>>>>
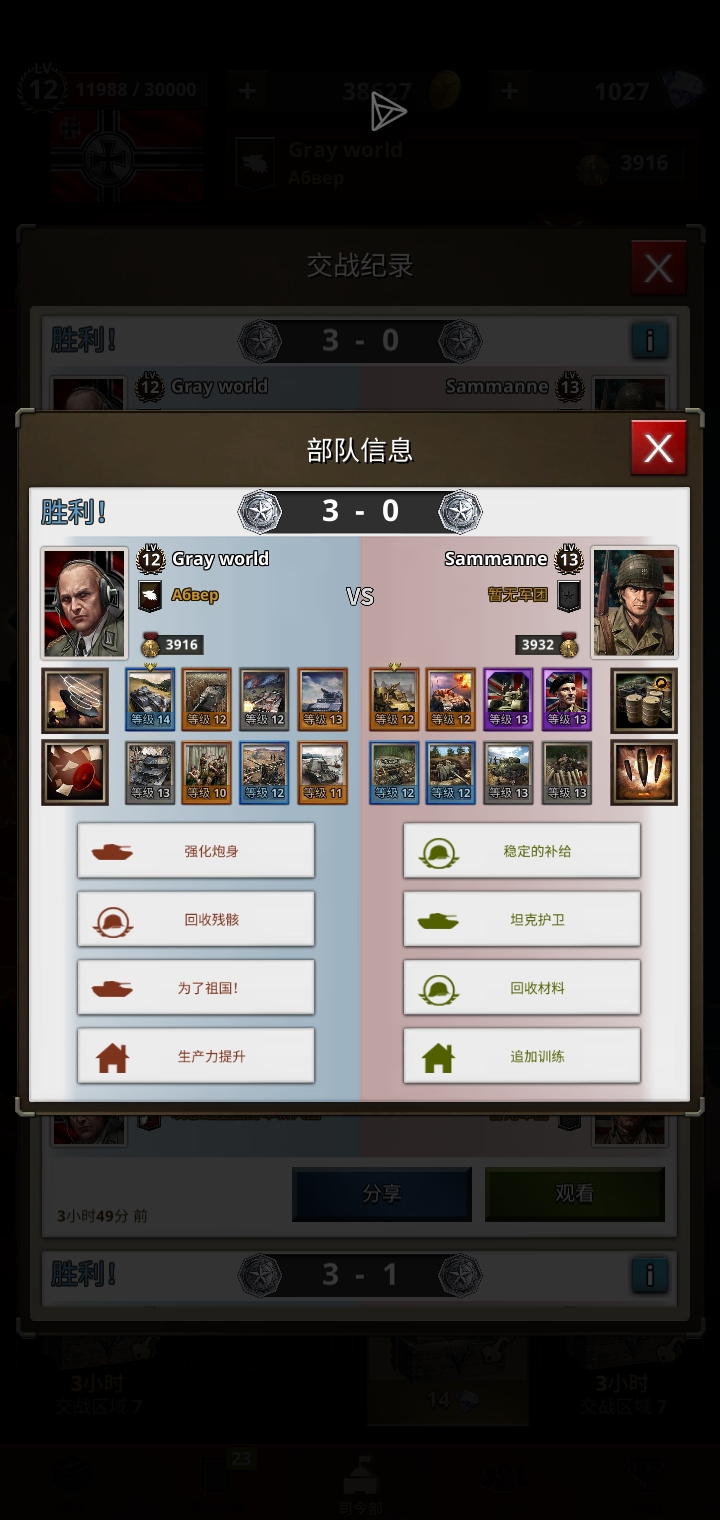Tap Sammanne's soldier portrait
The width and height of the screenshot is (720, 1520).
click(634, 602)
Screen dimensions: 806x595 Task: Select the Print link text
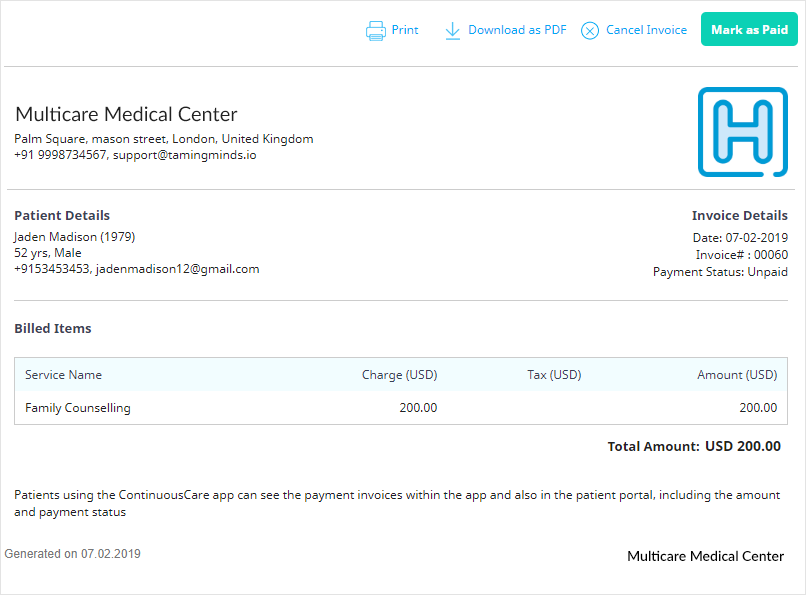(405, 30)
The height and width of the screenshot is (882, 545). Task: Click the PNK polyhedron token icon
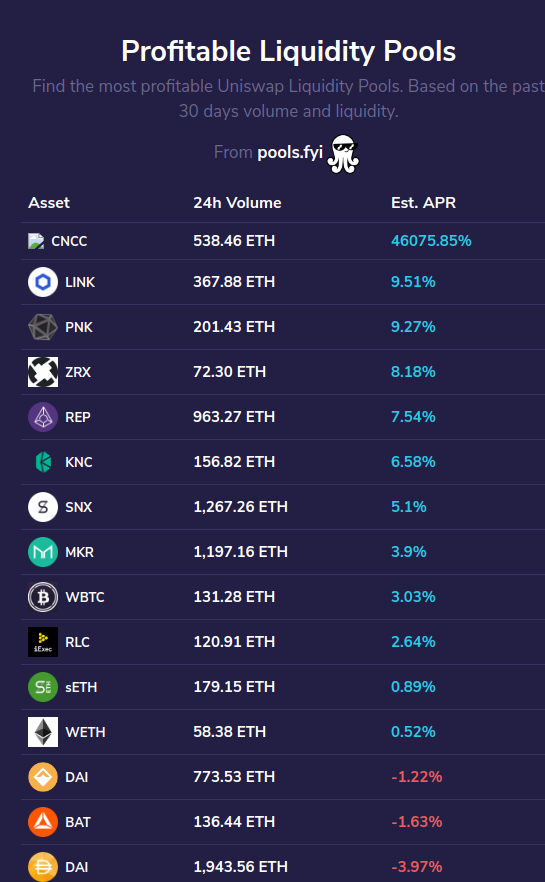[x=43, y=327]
<<<<
■ **DIRECTIONS**
Reproduce the records above verbatim, starting at the line that contains "The height and" and ending at the end of the records. Leave the pictures out of your answer.

■ **EXERCISE ANSWER**
The height and width of the screenshot is (882, 545). Task: Click the PNK polyhedron token icon
[x=43, y=327]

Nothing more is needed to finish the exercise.